-- Begin DATASET EXTRACT --
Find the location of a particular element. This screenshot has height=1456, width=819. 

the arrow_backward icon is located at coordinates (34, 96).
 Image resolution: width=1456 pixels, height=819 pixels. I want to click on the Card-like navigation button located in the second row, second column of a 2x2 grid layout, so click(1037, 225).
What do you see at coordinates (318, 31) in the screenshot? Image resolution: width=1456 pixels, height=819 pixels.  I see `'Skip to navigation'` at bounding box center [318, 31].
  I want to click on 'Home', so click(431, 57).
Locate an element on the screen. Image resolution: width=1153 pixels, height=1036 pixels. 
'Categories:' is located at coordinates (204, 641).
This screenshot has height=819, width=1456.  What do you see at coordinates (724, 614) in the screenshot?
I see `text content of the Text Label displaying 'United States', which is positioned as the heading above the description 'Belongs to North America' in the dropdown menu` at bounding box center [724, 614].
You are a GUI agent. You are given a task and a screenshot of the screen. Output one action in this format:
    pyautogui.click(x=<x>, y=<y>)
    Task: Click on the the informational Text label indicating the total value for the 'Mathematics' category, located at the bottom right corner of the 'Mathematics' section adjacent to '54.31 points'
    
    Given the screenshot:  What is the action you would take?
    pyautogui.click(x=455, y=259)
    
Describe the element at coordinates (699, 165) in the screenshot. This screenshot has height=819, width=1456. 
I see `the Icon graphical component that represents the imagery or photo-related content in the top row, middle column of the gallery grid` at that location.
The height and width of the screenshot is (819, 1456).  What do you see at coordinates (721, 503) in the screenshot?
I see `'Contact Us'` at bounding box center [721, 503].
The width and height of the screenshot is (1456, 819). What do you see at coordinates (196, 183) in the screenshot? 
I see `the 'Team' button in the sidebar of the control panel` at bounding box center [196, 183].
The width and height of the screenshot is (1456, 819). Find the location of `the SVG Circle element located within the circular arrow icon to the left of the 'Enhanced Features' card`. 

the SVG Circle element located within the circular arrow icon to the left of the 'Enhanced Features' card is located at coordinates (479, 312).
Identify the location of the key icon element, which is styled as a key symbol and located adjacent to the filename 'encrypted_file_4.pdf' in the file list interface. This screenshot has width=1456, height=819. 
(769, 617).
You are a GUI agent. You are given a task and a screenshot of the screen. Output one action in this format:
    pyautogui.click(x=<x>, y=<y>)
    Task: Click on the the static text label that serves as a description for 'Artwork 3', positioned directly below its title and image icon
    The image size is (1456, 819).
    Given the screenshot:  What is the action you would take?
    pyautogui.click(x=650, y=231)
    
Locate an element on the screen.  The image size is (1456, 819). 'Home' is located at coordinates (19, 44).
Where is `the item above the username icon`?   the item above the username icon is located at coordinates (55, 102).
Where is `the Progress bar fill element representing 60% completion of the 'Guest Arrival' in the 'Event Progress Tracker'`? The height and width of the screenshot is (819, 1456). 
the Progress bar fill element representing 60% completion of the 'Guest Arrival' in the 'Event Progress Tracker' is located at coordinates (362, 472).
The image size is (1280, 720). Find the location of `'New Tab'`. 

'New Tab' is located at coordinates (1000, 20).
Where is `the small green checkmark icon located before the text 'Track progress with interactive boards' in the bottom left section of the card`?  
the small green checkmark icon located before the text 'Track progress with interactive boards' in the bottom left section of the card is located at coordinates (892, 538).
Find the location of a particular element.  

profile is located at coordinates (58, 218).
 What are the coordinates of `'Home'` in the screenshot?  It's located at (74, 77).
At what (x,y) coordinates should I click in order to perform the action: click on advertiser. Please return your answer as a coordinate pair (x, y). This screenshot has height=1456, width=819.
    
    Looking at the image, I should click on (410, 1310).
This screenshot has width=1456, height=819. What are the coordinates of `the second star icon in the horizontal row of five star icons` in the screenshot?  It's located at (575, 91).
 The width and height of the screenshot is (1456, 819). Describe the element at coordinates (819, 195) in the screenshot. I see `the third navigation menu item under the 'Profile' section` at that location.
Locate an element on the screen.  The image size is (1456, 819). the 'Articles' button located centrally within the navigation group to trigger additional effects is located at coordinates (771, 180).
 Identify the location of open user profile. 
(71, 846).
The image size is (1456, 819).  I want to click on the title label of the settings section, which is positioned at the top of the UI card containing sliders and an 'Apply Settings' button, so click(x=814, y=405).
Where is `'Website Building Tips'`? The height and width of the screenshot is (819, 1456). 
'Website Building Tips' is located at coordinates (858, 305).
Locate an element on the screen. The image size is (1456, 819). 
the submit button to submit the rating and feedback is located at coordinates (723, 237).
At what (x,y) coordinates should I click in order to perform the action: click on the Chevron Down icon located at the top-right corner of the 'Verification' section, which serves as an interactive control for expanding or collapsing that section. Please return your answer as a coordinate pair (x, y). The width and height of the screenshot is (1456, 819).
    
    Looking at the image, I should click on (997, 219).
-- End DATASET EXTRACT --
**GIVEN INSTRUCTION**: Copy the rows above verbatim, from the line containing "Locate an element on the screen. Image" to the line containing "center [721, 503].", inclusive.

**RESPONSE BELOW**:
Locate an element on the screen. Image resolution: width=1153 pixels, height=1036 pixels. 
'Categories:' is located at coordinates (204, 641).
This screenshot has height=819, width=1456.  What do you see at coordinates (724, 614) in the screenshot?
I see `text content of the Text Label displaying 'United States', which is positioned as the heading above the description 'Belongs to North America' in the dropdown menu` at bounding box center [724, 614].
You are a GUI agent. You are given a task and a screenshot of the screen. Output one action in this format:
    pyautogui.click(x=<x>, y=<y>)
    Task: Click on the the informational Text label indicating the total value for the 'Mathematics' category, located at the bottom right corner of the 'Mathematics' section adjacent to '54.31 points'
    
    Given the screenshot:  What is the action you would take?
    pyautogui.click(x=455, y=259)
    
Describe the element at coordinates (699, 165) in the screenshot. This screenshot has height=819, width=1456. 
I see `the Icon graphical component that represents the imagery or photo-related content in the top row, middle column of the gallery grid` at that location.
The height and width of the screenshot is (819, 1456).  What do you see at coordinates (721, 503) in the screenshot?
I see `'Contact Us'` at bounding box center [721, 503].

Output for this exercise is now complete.